Não gosto de caridade. Não tenho esperança ou fé. Sou um espírito disperso, sem o alento das crenças. Em São Paulo, contudo, respondo ao que a miséria me pergunta.
Diante do pequeno Pão de Açúcar da rua Pamplona, são dezenas de mães, pais e filhos a despertar cotidianamente dos passantes a compaixão, diria mesmo a pena que, jovem e altiva, um dia eu rejeitei exercer diante de um outro ser humano como eu.
Ontem, uma mulher de 40 anos, os dentes escangalhados, sentada sem reação no meio-fio da calçada do supermercado, deu um giro sobre o corpo quando me viu entrar. “Preciso de arroz ou feijão, é sério, pra comer.”
Não sei se se tratava de uma profissional de quem pede. Há tantas pessoas assim pela cidade. Sempre penso que são miseráveis de qualquer forma. O ofício de implorar, eu não queria ter.
Aparentemente sou o rosto a quem recorrem quando ninguém mais responde. Disse-lhe que me esperasse e ela ficou exultante. Fui fazer minhas compras e quase me esqueci do que lhe prometera. “Arroz e feijão, Rosane, arroz e feijão”, e dei meia volta. Comprei das marcas mais baratas. Me sinto dura, sem vaidade. Mas ainda tenho o que possa dar.
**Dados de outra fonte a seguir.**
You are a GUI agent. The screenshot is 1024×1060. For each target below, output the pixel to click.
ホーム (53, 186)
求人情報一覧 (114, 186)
Ela me esperava na saída, diante do caixa. Olhei-a mais de perto. Luminosa. Negra. Os dentes já não me pareciam tão ruins. “Hoje vai ter janta?”, perguntei-lhe sorrindo. Ela sorriu de volta. “Sabe, ninguém acredita em mim. O que eu mais queria nessa vida era trabalhar. Mas não sei ler nem escrever, o que posso fazer?”
Como sempre acontece nesses momentos, quem pede algo urgentemente não me dá muito tempo pra conversa. Ela pegou seus pacotes e saiu pela rua acima, rumo a algo ou alguém.
Teria se tornado não uma Beyoncé da vida, talvez uma Cardi B, pensei sem raciocínio, se o ambiente lhe fosse favorável, como parecia começar a ser no Brasil. Mas essa Bey não sabe ler nem escrever. Ou talvez diga não saber, pela sobrevivência.
Pequena estrela da empatia, eu lhe desejo uma ceia de mil e uma noites.